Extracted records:
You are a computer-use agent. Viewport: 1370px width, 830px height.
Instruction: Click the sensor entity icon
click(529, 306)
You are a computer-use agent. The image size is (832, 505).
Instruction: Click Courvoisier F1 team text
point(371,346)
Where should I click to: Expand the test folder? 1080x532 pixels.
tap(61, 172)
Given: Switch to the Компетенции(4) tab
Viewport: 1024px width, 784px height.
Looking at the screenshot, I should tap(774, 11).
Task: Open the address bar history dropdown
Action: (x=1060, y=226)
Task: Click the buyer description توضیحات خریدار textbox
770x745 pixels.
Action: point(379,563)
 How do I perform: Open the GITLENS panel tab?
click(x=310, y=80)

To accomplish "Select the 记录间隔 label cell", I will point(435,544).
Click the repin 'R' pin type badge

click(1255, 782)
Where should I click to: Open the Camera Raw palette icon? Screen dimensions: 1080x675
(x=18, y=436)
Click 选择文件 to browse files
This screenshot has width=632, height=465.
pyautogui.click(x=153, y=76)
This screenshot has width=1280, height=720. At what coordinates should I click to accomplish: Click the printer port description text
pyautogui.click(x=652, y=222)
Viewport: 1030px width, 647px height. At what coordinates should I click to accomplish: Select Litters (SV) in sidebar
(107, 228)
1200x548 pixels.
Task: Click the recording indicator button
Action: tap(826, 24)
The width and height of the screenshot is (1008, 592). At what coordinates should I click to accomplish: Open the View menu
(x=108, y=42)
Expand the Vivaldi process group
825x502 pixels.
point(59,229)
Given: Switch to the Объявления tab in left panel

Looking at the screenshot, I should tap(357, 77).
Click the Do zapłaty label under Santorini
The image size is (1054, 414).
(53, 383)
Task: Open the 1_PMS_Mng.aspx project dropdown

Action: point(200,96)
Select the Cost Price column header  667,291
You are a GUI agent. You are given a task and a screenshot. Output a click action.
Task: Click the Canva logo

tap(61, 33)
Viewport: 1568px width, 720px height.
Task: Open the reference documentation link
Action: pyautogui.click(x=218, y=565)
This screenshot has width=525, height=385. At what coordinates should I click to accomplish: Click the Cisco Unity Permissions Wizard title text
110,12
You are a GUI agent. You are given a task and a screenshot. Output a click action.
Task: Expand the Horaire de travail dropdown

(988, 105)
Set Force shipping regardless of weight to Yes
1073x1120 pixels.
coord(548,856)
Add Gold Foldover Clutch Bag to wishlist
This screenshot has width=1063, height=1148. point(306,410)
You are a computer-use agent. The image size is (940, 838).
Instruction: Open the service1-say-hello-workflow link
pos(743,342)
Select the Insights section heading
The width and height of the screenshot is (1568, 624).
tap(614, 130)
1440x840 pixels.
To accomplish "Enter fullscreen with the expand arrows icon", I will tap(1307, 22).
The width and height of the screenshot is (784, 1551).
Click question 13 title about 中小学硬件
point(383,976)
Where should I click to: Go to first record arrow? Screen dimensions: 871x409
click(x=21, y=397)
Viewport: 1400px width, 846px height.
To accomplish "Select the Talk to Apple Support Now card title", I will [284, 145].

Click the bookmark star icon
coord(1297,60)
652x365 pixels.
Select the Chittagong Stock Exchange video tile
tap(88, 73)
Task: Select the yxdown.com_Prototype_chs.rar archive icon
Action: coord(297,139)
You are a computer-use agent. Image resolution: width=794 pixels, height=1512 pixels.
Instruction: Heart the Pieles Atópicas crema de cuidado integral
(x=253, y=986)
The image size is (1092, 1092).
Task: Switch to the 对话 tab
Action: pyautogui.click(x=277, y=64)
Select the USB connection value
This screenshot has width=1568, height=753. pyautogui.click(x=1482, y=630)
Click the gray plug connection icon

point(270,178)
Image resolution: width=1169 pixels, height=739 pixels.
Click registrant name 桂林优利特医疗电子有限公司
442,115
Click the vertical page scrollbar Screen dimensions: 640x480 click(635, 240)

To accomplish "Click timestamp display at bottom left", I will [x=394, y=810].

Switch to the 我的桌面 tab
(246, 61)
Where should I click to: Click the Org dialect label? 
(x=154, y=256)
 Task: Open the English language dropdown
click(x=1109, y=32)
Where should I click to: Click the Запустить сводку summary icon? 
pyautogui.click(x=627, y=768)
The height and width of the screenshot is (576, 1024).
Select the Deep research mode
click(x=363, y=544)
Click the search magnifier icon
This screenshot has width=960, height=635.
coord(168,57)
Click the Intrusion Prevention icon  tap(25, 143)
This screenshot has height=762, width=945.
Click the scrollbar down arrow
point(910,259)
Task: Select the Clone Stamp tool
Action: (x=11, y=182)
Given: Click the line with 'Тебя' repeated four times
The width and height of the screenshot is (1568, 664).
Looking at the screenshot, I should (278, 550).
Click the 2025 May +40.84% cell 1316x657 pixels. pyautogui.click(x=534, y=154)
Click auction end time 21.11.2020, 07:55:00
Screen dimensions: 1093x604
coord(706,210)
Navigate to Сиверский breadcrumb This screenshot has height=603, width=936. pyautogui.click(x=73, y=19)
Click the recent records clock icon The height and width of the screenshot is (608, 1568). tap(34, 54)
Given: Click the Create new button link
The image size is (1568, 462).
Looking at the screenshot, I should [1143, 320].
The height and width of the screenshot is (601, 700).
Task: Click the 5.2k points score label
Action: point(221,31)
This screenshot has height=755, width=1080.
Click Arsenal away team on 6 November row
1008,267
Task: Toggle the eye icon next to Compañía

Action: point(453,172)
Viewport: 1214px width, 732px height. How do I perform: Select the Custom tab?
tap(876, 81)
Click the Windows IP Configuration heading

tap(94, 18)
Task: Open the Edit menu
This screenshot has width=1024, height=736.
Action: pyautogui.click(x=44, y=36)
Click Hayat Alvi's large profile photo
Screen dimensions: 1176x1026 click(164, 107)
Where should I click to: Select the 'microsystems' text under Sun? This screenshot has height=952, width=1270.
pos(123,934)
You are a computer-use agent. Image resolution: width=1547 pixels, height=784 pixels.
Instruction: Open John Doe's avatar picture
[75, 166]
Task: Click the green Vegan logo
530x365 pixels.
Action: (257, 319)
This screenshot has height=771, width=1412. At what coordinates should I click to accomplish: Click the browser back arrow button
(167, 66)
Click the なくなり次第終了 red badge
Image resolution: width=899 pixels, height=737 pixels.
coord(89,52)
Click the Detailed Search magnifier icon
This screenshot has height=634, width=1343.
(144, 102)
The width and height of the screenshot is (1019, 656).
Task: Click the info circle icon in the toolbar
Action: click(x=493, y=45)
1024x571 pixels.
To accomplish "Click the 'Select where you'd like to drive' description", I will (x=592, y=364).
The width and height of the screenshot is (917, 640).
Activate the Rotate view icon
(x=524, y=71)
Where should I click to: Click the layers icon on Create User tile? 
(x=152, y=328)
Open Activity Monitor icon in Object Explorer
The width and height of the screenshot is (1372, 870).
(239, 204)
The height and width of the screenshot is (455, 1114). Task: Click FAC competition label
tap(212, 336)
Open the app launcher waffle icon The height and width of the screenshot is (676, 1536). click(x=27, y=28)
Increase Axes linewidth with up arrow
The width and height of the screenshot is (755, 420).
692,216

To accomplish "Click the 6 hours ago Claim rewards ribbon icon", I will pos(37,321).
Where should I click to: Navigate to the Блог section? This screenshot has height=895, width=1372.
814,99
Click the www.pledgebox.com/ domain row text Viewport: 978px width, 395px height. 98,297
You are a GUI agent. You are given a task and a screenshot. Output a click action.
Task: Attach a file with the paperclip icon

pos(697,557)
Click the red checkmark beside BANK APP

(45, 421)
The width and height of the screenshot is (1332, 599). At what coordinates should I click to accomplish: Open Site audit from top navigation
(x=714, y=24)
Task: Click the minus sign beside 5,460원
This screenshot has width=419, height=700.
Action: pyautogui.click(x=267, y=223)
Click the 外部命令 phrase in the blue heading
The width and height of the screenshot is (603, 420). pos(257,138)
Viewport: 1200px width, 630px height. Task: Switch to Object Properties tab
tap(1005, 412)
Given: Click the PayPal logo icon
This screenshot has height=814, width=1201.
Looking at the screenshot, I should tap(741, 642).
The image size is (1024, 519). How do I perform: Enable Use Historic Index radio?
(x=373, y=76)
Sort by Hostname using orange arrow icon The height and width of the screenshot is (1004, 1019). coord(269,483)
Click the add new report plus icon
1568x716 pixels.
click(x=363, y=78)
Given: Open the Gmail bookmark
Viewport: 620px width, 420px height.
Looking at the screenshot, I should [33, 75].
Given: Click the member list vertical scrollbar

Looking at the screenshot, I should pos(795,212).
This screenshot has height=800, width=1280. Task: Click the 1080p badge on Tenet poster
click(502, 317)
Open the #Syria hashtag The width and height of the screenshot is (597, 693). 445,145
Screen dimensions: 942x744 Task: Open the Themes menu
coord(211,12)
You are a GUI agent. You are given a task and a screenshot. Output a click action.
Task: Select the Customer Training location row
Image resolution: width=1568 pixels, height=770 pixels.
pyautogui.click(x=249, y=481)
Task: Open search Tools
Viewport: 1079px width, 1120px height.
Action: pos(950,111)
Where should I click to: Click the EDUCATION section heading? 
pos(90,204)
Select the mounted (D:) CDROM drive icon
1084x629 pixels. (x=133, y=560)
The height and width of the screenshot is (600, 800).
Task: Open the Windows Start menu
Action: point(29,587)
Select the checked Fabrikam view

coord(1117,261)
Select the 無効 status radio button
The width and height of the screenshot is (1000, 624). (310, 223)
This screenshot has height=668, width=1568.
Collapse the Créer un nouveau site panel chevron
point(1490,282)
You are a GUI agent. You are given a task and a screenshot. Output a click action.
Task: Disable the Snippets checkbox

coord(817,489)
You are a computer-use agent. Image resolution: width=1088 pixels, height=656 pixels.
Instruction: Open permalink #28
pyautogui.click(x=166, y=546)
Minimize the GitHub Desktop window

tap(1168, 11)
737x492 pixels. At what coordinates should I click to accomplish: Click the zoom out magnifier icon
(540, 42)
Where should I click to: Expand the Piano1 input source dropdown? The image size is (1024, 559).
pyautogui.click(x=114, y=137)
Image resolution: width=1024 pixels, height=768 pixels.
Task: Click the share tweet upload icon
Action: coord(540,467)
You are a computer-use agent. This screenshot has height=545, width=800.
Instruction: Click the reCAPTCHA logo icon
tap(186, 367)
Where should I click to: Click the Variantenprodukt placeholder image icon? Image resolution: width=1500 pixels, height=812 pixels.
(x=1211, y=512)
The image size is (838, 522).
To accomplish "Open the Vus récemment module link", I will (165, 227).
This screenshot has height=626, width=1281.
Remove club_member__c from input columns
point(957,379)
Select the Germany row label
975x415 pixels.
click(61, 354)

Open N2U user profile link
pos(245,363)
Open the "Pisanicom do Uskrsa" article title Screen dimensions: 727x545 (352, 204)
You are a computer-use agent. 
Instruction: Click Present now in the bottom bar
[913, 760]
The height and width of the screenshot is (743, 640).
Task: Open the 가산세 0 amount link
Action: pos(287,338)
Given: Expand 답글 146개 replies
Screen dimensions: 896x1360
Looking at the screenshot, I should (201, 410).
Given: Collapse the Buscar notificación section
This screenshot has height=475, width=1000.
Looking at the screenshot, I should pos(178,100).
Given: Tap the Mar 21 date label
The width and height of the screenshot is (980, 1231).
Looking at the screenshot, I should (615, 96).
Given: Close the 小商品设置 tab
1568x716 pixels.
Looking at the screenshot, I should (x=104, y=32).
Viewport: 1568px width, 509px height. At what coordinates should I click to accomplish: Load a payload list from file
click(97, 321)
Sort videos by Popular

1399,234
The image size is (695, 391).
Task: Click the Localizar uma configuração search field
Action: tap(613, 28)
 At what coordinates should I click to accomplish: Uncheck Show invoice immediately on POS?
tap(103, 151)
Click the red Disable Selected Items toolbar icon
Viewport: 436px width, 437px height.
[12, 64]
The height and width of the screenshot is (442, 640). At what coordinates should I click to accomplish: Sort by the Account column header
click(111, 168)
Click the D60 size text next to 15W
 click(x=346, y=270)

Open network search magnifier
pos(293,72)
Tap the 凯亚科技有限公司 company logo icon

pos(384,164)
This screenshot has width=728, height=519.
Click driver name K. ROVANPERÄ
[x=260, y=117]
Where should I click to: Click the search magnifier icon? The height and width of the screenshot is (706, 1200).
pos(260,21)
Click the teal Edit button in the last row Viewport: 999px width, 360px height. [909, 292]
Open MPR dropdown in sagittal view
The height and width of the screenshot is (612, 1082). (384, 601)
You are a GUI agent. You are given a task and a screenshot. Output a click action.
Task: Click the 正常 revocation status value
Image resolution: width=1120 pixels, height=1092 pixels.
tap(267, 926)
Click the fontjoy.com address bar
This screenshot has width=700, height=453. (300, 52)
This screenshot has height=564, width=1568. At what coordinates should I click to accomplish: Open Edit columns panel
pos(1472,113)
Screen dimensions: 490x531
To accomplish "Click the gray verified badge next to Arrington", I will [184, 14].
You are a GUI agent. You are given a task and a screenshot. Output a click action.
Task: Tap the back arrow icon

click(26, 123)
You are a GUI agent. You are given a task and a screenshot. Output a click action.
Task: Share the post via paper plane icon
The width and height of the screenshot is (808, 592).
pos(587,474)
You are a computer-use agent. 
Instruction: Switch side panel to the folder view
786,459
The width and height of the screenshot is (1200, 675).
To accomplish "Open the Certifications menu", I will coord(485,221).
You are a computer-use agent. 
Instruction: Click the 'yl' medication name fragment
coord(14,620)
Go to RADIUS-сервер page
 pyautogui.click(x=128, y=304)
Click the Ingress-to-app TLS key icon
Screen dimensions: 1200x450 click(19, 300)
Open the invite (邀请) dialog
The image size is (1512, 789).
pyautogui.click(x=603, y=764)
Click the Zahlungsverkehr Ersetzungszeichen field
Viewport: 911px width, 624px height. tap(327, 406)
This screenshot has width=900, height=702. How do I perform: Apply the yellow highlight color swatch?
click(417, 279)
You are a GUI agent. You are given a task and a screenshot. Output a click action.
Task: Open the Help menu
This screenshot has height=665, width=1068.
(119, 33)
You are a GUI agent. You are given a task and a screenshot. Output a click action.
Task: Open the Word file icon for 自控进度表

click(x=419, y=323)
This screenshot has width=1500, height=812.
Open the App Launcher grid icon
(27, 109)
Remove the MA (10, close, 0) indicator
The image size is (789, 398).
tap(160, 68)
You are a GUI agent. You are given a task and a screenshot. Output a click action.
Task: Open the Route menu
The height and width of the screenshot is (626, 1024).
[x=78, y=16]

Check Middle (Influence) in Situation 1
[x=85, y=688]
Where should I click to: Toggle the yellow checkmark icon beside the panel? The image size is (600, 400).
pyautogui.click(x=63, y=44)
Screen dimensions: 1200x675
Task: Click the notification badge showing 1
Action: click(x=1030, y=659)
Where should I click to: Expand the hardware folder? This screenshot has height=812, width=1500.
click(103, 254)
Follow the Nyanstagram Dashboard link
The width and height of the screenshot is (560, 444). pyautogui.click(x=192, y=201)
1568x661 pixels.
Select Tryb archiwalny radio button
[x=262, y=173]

- _THE TASK_
The stretch of entries above that starts with the line containing "Instruction: Open the" and goes on through the line containing "The width and height of the screenshot is (784, 1551)." is to be transcribed exactly, and no other line is to be transcribed.

- _EXERCISE OUTPUT_
Instruction: Open the service1-say-hello-workflow link
pos(743,342)
Select the Insights section heading
The width and height of the screenshot is (1568, 624).
tap(614, 130)
1440x840 pixels.
To accomplish "Enter fullscreen with the expand arrows icon", I will tap(1307, 22).
The width and height of the screenshot is (784, 1551).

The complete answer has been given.